■ Source ■
....
Skip to main content

Databend UDF Server

Project description

Databend Python UDF

Write user-defined functions in Python for Databend.

Quick Start

from databend_udf import udf, UDFServer

@udf(input_types=["INT", "INT"], result_type="INT")
def add(a: int, b: int) -> int:
    return a + b

if __name__ == '__main__':
    server = UDFServer("0.0.0.0:8815")
    server.add_function(add)
    server.serve()
python3 my_udf.py
CREATE FUNCTION add (INT, INT) RETURNS INT
LANGUAGE python HANDLER = 'add' ADDRESS = 'http://0.0.0.0:8815';

SELECT add(1, 2);  -- 3

Data Types

SQL Type Python Type Example
BOOLEAN bool True
TINYINT int 127
SMALLINT int 32767
INT int 42
BIGINT int 1000000
UINT8 int 255
UINT16 int 65535
UINT32 int 1000000
UINT64 int 1000000
FLOAT float 3.14
DOUBLE float 3.14159
DECIMAL(P,S) decimal.Decimal Decimal("99.99")
DATE datetime.date date(2024, 1, 15)
TIMESTAMP datetime.datetime datetime(2024, 1, 15, 10, 30)
VARCHAR str "hello"
BINARY bytes b"data"
VARIANT any {"key": "value"}
ARRAY(T) list[T] [1, 2, 3]
MAP(K,V) dict[K,V] {"a": 1, "b": 2}
TUPLE(T...) tuple(T...) (1, "hello", True)
VECTOR(N) list[float] [0.1, 0.2, 0.3]

Note: SQL NULL maps to Python None.

Examples

Basic Types

from databend_udf import udf
import datetime
from decimal import Decimal

@udf(input_types=["INT"], result_type="INT")
def double(x: int) -> int:
    return x * 2

@udf(input_types=["VARCHAR"], result_type="VARCHAR")
def upper(s: str) -> str:
    return s.upper()
....
■ Source excerpt ■
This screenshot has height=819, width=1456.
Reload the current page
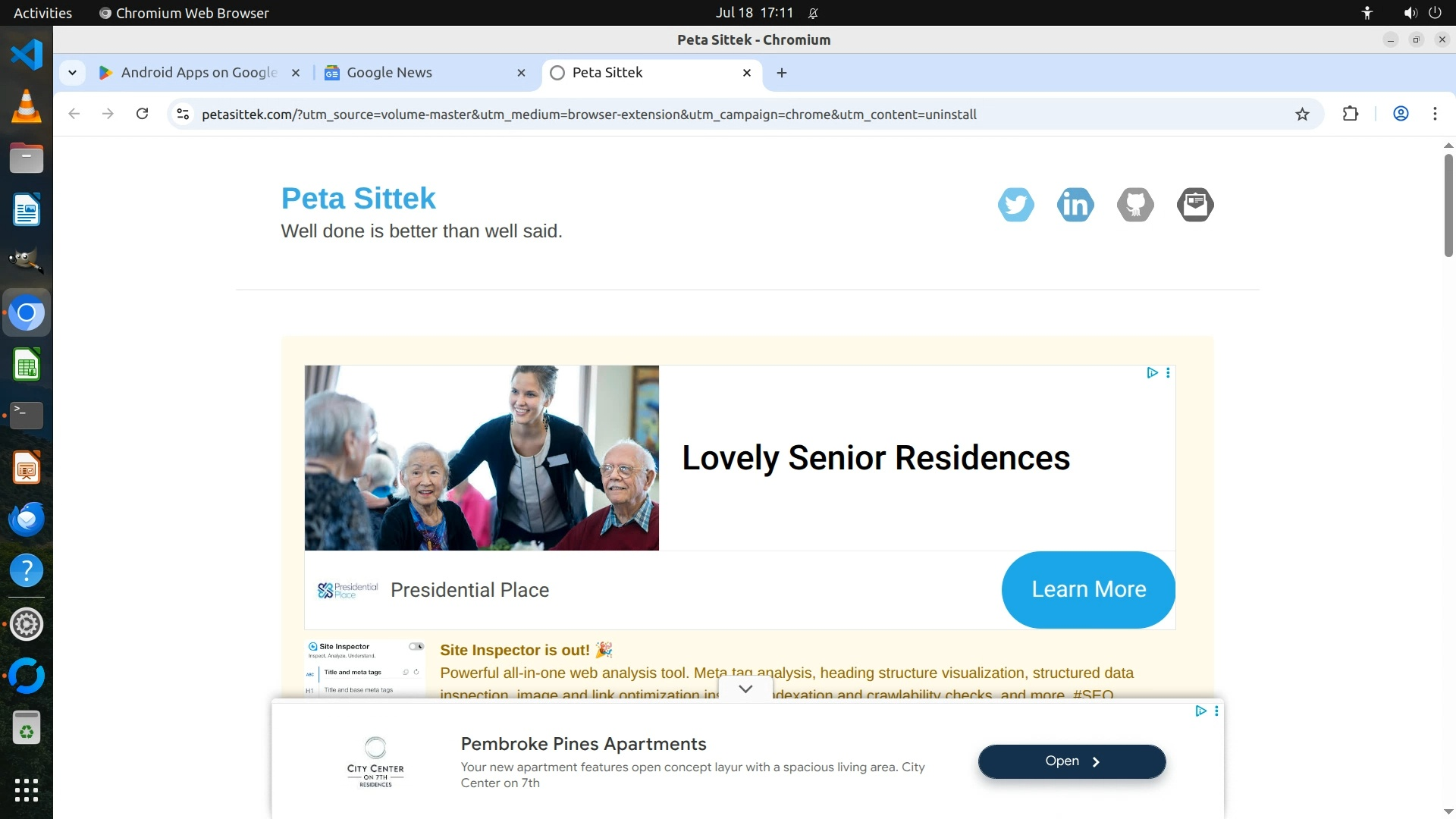[x=142, y=114]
....
■ Actions to take ■
1. In the Databend Python UDF page, which SQL types does the data type table map to the Python type int?
2. Reproduce the Databend Python UDF page from "SQL Type Python" up to and including "date(2024, 1, 15)".
3. Carry on the Databend Python UDF documentation from the point where it stops.

■ Answers to the exercise ■
1. TINYINT, SMALLINT, INT, BIGINT, UINT8, UINT16, UINT32, UINT64

2.
SQL Type Python Type Example
BOOLEAN bool True
TINYINT int 127
SMALLINT int 32767
INT int 42
BIGINT int 1000000
UINT8 int 255
UINT16 int 65535
UINT32 int 1000000
UINT64 int 1000000
FLOAT float 3.14
DOUBLE float 3.14159
DECIMAL(P,S) decimal.Decimal Decimal("99.99")
DATE datetime.date date(2024, 1, 15)

3.
@udf(input_types=["DATE", "INT"], result_type="DATE")
def add_days(d: datetime.date, days: int) -> datetime.date:
    return d + datetime.timedelta(days=days)

@udf(input_types=["DECIMAL(10,2)"], result_type="DECIMAL(10,2)")
def add_tax(price: Decimal) -> Decimal:
    return price * Decimal("1.1")

Complex Types

from typing import List, Dict, Tuple

@udf(input_types=["ARRAY(INT)"], result_type="INT")
def array_sum(arr: List[int]) -> int:
    return sum(arr)

@udf(input_types=["MAP(VARCHAR, INT)"], result_type="INT")
def map_sum(m: Dict[str, int]) -> int:
    return sum(m.values())

@udf(input_types=["TUPLE(INT, VARCHAR)"], result_type="VARCHAR")
def tuple_format(t: Tuple[int, str]) -> str:
    return f"{t[0]}: {t[1]}"

@udf(input_types=["VECTOR(128)"], result_type="VECTOR(128)")
def normalize_vector(v: List[float]) -> List[float]:
    norm = sum(x * x for x in v) ** 0.5
    return [x / norm for x in v] if norm > 0 else v

NULL Handling

from typing import Optional

# Option 1: skip_null=True - NULL input returns NULL
@udf(input_types=["INT"], result_type="INT", skip_null=True)
def double(x: int) -> int:
    return x * 2

# Option 2: skip_null=False - Handle NULL manually
@udf(input_types=["INT"], result_type="INT", skip_null=False)
def double_or_zero(x: Optional[int]) -> int:
    return x * 2 if x is not None else 0

# Nullable array elements
@udf(input_types=["ARRAY(INT NULL)"], result_type="INT", skip_null=False)
def sum_non_null(arr: List[Optional[int]]) -> int:
    return sum(x for x in arr if x is not None)

Table Functions

@udf(
    input_types=["INT", "INT"],
    result_type=[("left", "INT"), ("right", "INT"), ("sum", "INT")],
    batch_mode=True,
)
def expand_pairs(left: List[int], right: List[int]):
    return [
        {"left": l, "right": r, "sum": l + r}
        for l, r in zip(left, right)
    ]
SELECT * FROM expand_pairs([1, 2, 3], [10, 20, 30]);

I/O Bound Functions

For I/O-bound functions (e.g., network requests, file operations), use io_threads to enable parallel processing of rows within a batch:

import time

@udf(input_types=["INT"], result_type="INT", io_threads=32)
def fetch_data(id: int) -> int:
    time.sleep(0.1)  # Simulates I/O operation
    return id * 2

Note: io_threads controls parallelism within a single batch, not across requests.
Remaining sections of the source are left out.